§ **WHAT IS BEING ASKED**:
The output is the lines below from the one with "Where should I click to: Tick" through the one with "Task: Click the location", both included, printed exactly and with no other line.
START EXTRACTED RECORDS
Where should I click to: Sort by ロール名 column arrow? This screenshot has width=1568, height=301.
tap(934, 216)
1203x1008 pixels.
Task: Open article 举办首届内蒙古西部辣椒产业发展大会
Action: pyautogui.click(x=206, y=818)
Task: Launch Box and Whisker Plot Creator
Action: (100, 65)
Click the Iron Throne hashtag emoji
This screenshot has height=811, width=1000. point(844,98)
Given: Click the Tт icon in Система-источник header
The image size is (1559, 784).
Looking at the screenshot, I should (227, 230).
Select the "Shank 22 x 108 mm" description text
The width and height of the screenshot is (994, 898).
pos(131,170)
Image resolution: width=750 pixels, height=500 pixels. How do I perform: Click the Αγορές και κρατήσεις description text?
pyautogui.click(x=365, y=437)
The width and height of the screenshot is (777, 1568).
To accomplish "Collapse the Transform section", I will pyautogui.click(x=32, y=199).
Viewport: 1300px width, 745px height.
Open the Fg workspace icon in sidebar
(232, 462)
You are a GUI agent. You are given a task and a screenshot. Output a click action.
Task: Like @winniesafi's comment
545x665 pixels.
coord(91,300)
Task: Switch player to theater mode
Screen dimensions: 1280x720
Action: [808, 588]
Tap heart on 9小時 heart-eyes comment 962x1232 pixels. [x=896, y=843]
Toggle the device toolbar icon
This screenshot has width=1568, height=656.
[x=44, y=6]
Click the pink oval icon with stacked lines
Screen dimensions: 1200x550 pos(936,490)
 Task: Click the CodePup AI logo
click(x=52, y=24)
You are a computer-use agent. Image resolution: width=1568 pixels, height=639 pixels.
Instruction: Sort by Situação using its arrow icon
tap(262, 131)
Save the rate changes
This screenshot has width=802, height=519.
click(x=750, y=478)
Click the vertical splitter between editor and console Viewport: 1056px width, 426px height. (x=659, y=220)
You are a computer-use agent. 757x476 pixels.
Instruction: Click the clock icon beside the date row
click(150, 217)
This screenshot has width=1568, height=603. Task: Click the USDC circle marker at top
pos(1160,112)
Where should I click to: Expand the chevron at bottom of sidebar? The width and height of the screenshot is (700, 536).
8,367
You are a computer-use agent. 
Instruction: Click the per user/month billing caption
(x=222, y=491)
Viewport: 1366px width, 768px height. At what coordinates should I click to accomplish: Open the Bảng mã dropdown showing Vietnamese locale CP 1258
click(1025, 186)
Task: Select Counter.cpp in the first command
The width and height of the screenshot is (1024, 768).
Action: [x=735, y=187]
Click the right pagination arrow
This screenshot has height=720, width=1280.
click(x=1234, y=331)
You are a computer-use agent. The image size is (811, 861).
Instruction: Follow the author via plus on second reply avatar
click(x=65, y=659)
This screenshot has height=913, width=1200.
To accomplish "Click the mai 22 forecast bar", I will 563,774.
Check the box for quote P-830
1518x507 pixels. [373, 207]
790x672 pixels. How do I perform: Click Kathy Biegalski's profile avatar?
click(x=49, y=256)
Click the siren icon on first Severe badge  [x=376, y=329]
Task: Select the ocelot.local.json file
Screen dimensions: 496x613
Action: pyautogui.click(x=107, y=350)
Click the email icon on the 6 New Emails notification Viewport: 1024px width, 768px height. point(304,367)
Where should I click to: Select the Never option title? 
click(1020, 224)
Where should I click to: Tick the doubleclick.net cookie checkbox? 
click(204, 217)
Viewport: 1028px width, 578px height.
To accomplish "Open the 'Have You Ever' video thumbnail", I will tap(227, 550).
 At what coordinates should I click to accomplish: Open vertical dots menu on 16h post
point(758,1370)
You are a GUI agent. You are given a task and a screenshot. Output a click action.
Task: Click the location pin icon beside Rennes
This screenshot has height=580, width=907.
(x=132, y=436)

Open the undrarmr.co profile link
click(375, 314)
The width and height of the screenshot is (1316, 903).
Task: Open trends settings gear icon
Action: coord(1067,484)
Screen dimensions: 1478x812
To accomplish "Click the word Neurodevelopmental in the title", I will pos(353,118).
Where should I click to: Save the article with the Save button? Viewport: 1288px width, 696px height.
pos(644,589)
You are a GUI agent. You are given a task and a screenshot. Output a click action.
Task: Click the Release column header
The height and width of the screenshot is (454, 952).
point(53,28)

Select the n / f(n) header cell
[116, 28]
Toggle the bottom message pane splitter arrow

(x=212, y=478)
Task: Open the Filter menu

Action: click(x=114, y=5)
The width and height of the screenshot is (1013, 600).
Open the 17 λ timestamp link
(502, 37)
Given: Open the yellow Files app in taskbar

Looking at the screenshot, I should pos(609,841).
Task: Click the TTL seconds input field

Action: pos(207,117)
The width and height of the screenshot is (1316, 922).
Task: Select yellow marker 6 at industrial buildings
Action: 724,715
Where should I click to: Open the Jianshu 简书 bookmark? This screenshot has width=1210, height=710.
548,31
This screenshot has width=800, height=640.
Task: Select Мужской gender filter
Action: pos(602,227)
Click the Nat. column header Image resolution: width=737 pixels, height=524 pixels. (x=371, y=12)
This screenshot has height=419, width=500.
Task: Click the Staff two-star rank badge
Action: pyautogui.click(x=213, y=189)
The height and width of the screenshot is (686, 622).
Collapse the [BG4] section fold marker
END EXTRACTED RECORDS
§ **RESPONSE AREA**:
Where should I click to: Tick the doubleclick.net cookie checkbox? 
click(204, 217)
Viewport: 1028px width, 578px height.
To accomplish "Open the 'Have You Ever' video thumbnail", I will tap(227, 550).
 At what coordinates should I click to accomplish: Open vertical dots menu on 16h post
point(758,1370)
You are a GUI agent. You are given a task and a screenshot. Output a click action.
Task: Click the location pin icon beside Rennes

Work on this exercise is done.